A Pythonista Debugs the Golang stdlib

December 19, 2021 - startups dev

After recounting this experience during a recent conversation I realized I'd never written it down anywhere. My memory is only getting worse from here on in, so for the sake of posterity... one of my most fun deep-dive experiences so far: the time I found a bug in the Go standard library (and/or glibc, depending on who you ask).

A group of nervous developers gather in a conference room, anxiously watching a large-screen monitor. It's the third day of the quarterly DevJam, when all the fully remote developers come to HQ for a week of brainstorming, prioritizing, and tacos. Today we're demoing one of the more complex features we've been trying to pull off -- version control integration.

Good news! The first couple of commits and recoveries for the demo notebook go off without a hitch. Then, unexpectedly, an error pops up -- the Git repo server has crashed. "Oh, yeah," my colleague notes. "This is OK to demo, but it'll arbitrarily crash after it's up for a couple of minutes. We haven't gotten to the bottom of it yet."

I am intrigued, and volunteer to join my colleague in digging into the problem. It's clear right away from their initial investigation that only one service is crashing: the self-hosted Git repo server we're using for demos and proof-of-concept implementations with customers. We've been impressed with gitea so far, but this is a potential show-stopper.

Since it's the one service that's crashing, can we make it crash in isolation? Yes, it turns out we can: we can launch it on its own, connected only to our shared PostgreSQL database, and it will crash reliably after the first half dozen API calls. That's great -- now that we can reliably reproduce the problem by treating the service as a "black box", we can set up a simple test script and try to open the box up.

Our reproductions are now resulting in the same traceback consistently: this is enough to open an issue upstream on the open-source project. The traceback is, frankly, intimidating. At the top of the call stack is a Linux system call, and that's a lot of layers of code I don't have much experience with.

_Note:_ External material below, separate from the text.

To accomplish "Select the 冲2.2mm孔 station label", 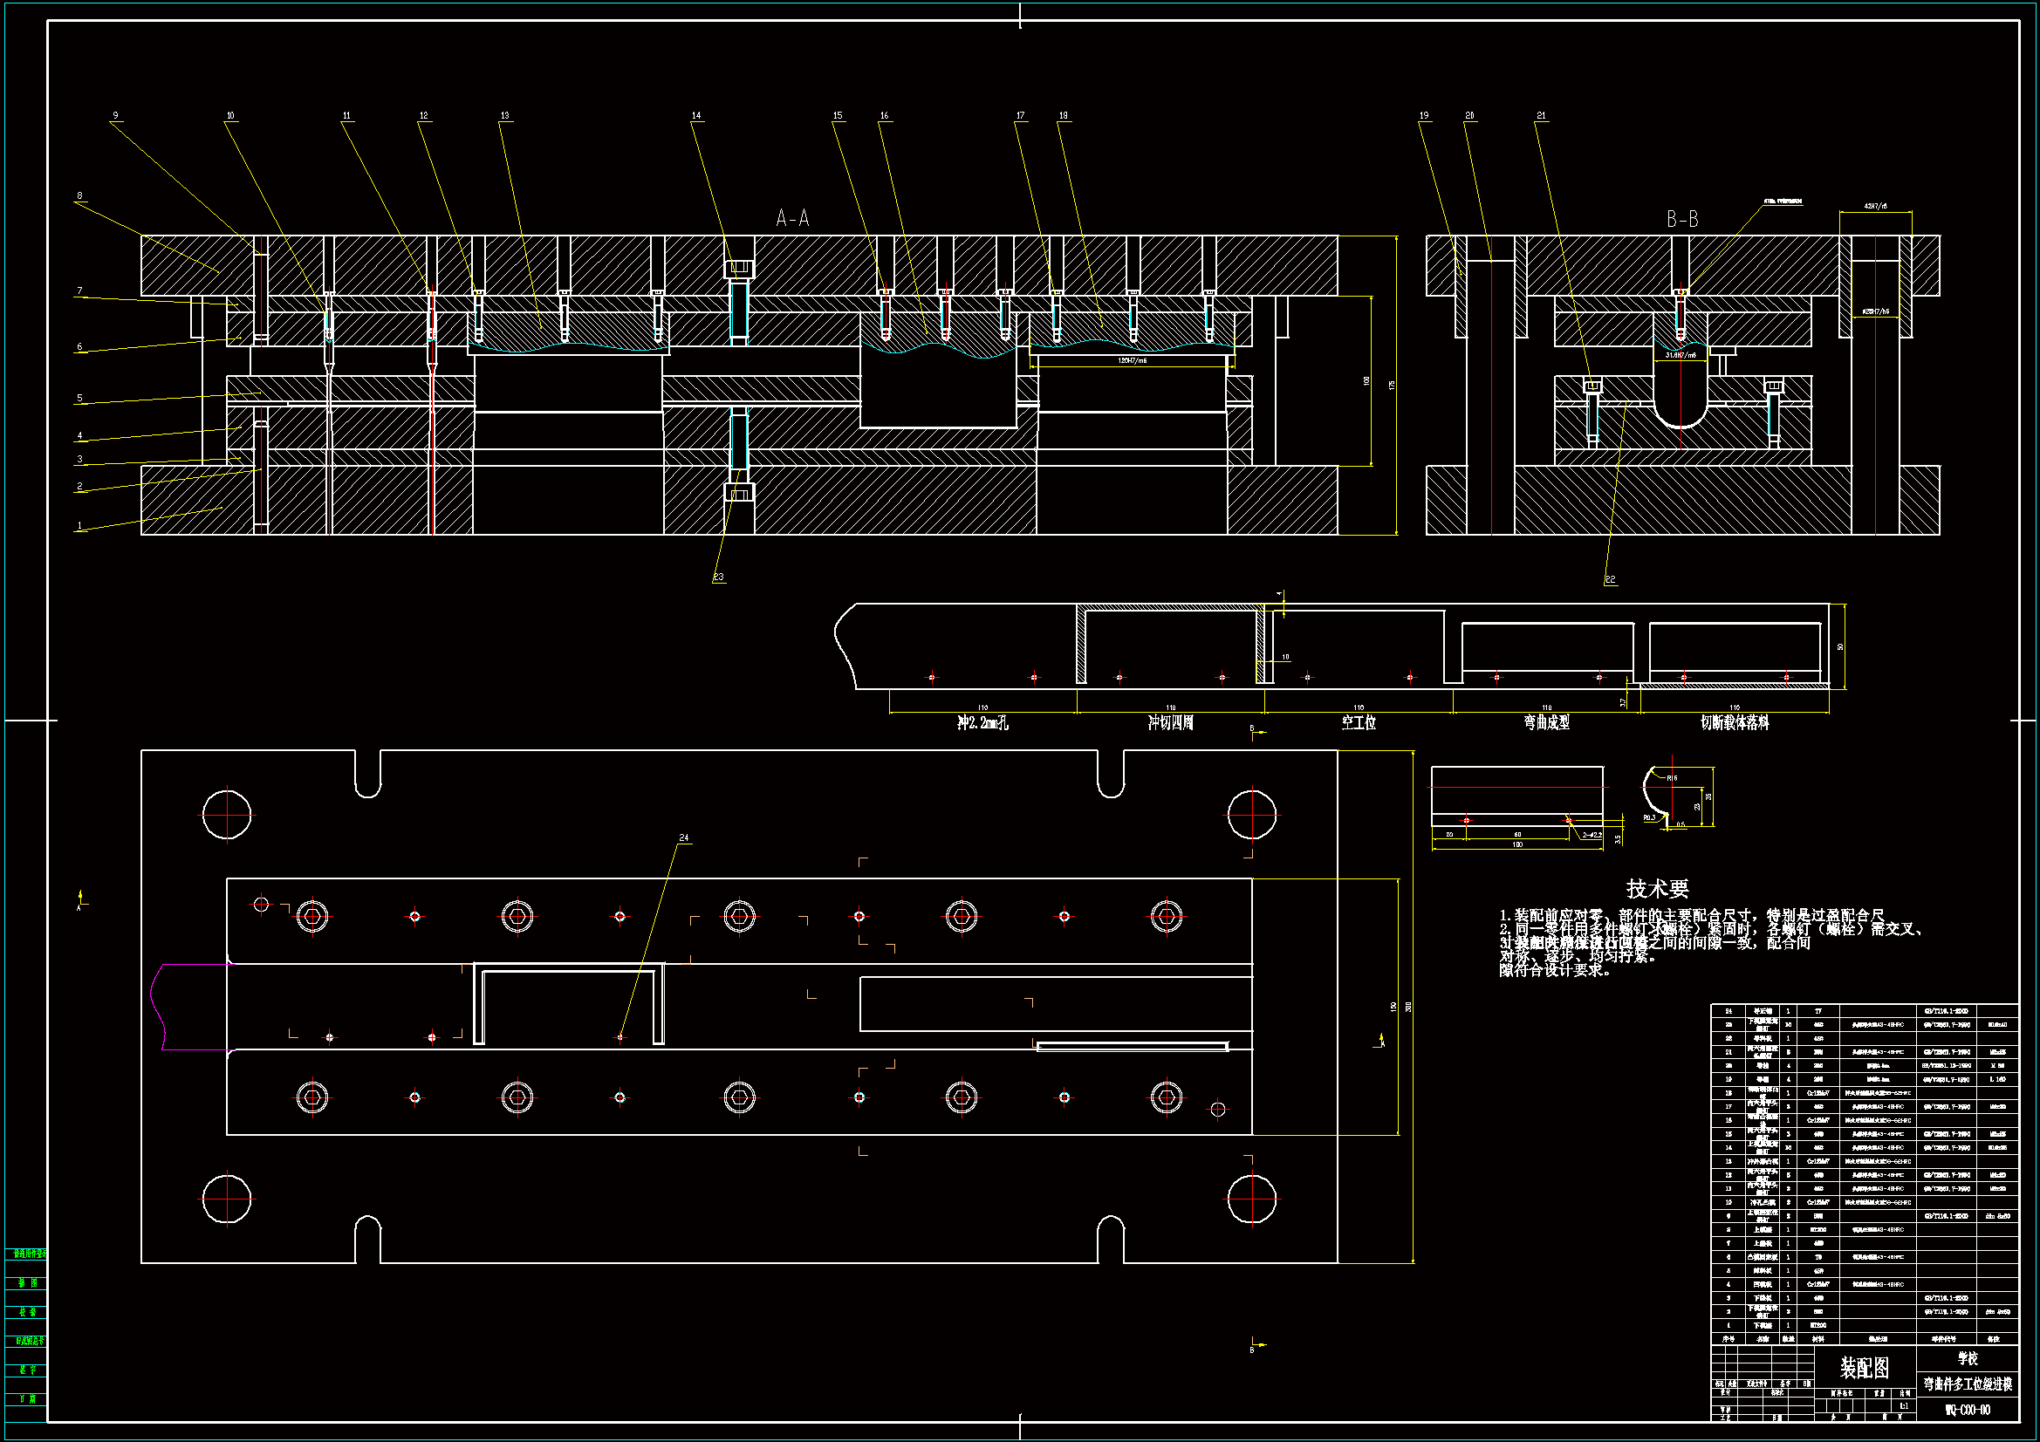I will (982, 723).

Looking down a few layers, though, the first public Go API function in this traceback is user.Current() -- per the documentation, this returns a structure full of user information, which lib/pq then uses to try and find a password file. Finding this out does solve our team's immediate problem: we can set the PGPASSFILE environment variable to skip this process in lib/pq, and pointing it at a dummy file doesn't break the network-based authentication mechanism we're currently using.

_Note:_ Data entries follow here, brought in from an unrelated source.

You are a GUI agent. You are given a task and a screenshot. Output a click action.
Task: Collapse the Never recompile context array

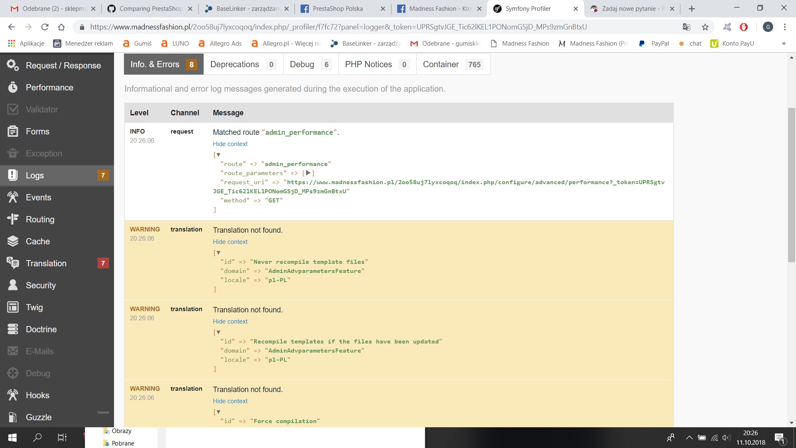click(x=218, y=253)
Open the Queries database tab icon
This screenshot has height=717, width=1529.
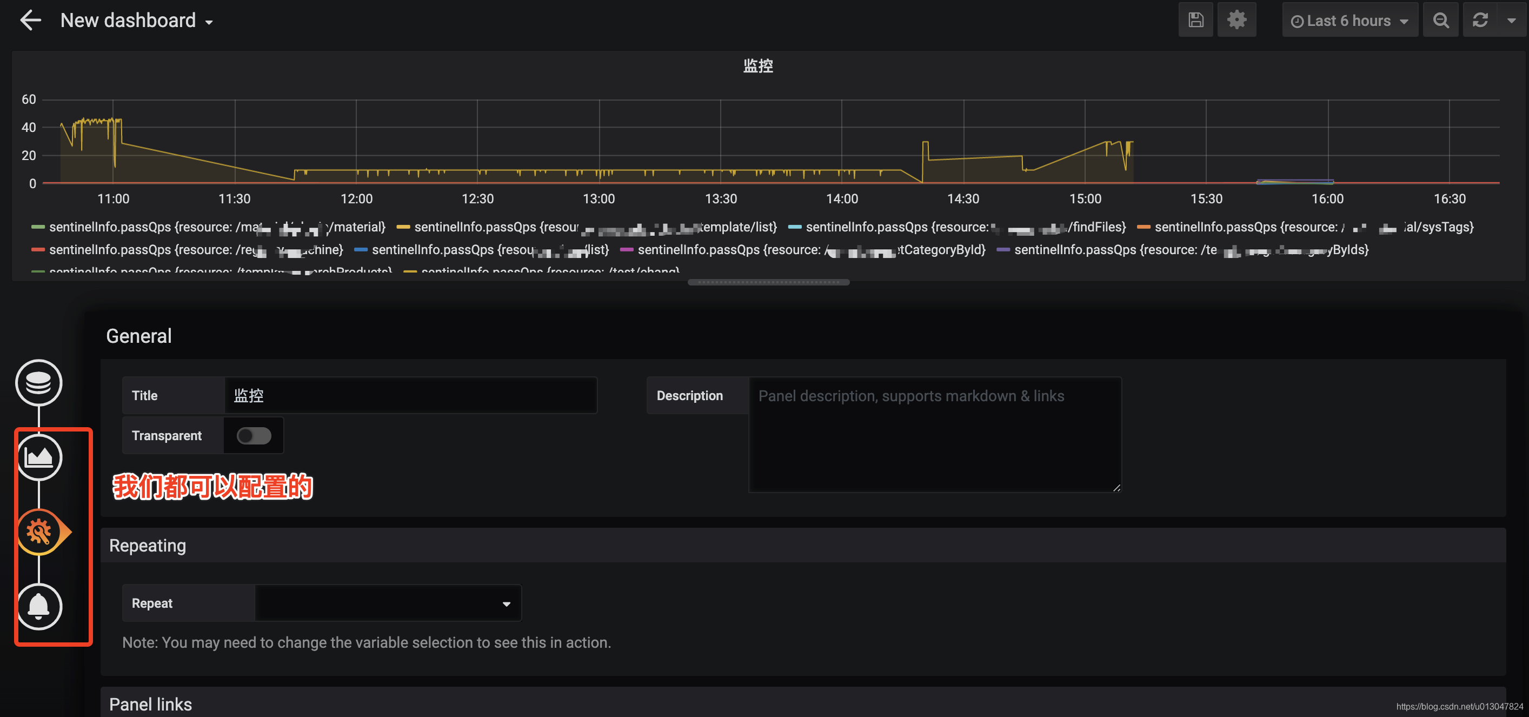pos(39,383)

We put the workaround in place, but I'm not satisfied, and want to dig a little further. Why is user.Current() causing a segmentation fault? Looking through bug trackers finally yields a workaround which leads to an answer:

start with a statically linked binary (like our build of gitea)
perform a network call in a child thread (which gitea does when initializing a PostgreSQL connection in a pool of goroutines)
implicitly, this loads a shared C library to support the network call, and initializes thread-local storage in the child thread but not in the parent thread
call user.Current() in the parent thread (as gitea may do when creating another PostgreSQL connection to scale up its connection pool)
under the hood, user.Current() calls the getpwuid_r system call in the parent thread, which causes a segmentation fault when thread-local storage isn't correctly initialized

What an adventure! This neatly explains the behavior we're seeing -- failures after some unpredictable number of API calls, depending on timings within the Go runtime. The smart folks who figured out the Go standard library issue have already opened an upstream bug in glibc, so all that's left is to open a pull request to mitigate the behavior in lib/pq, so that future users run into this less often. Time for tacos all around!